(Collected data entries)
※
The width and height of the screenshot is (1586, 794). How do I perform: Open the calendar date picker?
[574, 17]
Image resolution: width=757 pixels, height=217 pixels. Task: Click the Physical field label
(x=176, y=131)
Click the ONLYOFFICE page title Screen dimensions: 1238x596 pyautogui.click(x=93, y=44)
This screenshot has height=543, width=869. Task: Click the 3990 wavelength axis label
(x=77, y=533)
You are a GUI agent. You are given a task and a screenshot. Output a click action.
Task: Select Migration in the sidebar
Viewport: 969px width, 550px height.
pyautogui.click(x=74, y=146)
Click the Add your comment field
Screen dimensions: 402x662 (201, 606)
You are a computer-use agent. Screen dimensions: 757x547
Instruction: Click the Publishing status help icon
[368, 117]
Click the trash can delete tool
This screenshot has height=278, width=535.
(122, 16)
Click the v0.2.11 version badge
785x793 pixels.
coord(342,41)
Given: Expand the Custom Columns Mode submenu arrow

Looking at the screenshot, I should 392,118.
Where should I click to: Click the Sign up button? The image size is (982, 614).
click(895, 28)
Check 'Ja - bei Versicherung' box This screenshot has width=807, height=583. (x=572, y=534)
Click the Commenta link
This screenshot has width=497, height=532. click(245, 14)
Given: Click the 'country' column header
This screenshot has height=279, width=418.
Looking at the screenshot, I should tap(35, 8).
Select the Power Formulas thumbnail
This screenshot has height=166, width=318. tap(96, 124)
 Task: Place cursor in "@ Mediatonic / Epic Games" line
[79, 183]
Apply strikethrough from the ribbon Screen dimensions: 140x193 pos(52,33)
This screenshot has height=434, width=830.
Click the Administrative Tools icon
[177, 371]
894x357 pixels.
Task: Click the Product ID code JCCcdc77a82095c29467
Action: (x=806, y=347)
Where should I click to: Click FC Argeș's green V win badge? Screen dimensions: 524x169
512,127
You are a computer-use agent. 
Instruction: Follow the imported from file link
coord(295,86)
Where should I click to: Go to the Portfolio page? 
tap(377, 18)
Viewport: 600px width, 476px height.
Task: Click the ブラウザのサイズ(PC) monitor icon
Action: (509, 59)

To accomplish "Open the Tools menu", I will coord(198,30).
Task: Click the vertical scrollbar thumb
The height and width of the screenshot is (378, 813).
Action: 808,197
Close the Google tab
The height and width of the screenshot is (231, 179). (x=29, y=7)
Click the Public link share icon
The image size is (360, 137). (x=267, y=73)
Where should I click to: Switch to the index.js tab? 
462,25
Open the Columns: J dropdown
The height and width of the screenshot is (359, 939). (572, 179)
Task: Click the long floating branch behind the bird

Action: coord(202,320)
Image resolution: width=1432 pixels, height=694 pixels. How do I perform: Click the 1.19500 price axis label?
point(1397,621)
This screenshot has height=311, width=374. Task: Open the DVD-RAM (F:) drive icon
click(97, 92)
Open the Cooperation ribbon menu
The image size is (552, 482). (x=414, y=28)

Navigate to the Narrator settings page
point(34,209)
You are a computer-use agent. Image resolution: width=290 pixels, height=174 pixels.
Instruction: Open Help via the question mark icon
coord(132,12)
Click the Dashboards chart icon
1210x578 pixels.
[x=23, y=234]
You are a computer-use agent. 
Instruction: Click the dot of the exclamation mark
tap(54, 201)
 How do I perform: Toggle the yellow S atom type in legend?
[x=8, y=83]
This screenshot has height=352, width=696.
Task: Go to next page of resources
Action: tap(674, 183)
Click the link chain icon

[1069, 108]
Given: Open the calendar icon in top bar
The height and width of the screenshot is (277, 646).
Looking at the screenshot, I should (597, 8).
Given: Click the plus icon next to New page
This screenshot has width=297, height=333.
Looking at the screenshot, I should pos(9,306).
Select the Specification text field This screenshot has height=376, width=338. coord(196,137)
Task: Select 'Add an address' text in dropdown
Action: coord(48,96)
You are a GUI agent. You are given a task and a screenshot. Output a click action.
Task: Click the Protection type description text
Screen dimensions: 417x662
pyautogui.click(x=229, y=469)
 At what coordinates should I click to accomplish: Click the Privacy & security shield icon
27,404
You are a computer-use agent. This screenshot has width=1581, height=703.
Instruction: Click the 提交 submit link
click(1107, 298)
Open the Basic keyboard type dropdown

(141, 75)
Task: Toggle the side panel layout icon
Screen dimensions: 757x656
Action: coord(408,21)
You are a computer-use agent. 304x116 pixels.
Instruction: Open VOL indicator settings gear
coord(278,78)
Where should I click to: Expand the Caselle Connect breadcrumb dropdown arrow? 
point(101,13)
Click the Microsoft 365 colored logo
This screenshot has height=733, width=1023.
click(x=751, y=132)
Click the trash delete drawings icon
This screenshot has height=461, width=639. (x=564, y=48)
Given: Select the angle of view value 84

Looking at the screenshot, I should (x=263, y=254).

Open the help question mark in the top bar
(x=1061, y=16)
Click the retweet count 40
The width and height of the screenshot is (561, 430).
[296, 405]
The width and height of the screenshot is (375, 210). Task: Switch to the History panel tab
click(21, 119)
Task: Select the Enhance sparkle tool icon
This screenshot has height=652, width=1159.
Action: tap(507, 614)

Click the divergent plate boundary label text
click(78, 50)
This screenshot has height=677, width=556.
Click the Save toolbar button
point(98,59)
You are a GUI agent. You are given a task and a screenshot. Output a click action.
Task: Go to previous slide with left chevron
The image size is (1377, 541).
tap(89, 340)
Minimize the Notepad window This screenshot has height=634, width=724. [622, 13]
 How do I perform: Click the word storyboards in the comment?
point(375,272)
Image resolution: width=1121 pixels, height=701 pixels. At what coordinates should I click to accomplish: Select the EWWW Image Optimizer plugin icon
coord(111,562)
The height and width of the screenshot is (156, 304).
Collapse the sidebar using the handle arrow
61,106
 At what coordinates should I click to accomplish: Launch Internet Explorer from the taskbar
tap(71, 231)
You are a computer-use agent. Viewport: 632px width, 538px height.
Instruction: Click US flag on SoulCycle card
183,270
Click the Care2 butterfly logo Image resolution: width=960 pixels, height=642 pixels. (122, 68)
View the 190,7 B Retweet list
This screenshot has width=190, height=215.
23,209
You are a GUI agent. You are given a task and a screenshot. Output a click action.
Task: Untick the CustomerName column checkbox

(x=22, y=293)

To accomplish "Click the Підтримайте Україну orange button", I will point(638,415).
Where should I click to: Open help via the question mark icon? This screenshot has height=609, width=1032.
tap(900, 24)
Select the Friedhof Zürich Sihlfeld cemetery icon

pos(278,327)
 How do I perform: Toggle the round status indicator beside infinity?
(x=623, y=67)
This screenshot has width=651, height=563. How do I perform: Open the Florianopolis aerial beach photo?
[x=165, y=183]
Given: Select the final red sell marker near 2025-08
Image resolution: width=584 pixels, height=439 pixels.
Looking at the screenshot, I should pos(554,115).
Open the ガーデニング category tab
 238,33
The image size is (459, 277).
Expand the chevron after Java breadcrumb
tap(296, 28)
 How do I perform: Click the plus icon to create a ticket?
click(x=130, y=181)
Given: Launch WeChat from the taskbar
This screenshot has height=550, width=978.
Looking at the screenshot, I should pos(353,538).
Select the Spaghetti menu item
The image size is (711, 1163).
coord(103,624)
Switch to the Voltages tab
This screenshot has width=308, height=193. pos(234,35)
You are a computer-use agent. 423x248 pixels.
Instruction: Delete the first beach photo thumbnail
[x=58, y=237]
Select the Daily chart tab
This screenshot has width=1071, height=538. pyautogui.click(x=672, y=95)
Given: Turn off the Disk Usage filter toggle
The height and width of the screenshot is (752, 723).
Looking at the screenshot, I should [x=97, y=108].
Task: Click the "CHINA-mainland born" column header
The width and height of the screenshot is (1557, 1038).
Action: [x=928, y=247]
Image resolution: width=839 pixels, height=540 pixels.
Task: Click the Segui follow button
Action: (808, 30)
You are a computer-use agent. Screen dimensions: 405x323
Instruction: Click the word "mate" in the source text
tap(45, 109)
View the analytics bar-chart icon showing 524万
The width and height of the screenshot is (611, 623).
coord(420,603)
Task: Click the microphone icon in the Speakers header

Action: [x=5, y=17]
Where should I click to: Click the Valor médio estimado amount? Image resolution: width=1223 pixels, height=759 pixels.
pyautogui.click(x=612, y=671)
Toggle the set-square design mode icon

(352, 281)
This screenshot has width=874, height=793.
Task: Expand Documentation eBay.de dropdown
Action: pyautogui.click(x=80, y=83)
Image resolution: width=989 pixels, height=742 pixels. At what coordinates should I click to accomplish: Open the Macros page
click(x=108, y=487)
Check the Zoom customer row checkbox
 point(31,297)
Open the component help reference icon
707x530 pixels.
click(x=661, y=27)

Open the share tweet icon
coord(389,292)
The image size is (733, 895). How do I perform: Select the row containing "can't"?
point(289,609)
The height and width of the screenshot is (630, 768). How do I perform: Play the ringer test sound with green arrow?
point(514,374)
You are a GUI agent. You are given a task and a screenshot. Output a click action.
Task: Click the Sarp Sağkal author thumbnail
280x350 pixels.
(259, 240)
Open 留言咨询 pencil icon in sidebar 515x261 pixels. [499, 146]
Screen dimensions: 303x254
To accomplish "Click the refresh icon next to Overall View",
※
Required work
Using the records above, select and copy every line that has the word "will".

Written answer
To accomplish "Open the Tools menu", I will coord(198,30).
To accomplish "Click the Підтримайте Україну orange button", I will point(638,415).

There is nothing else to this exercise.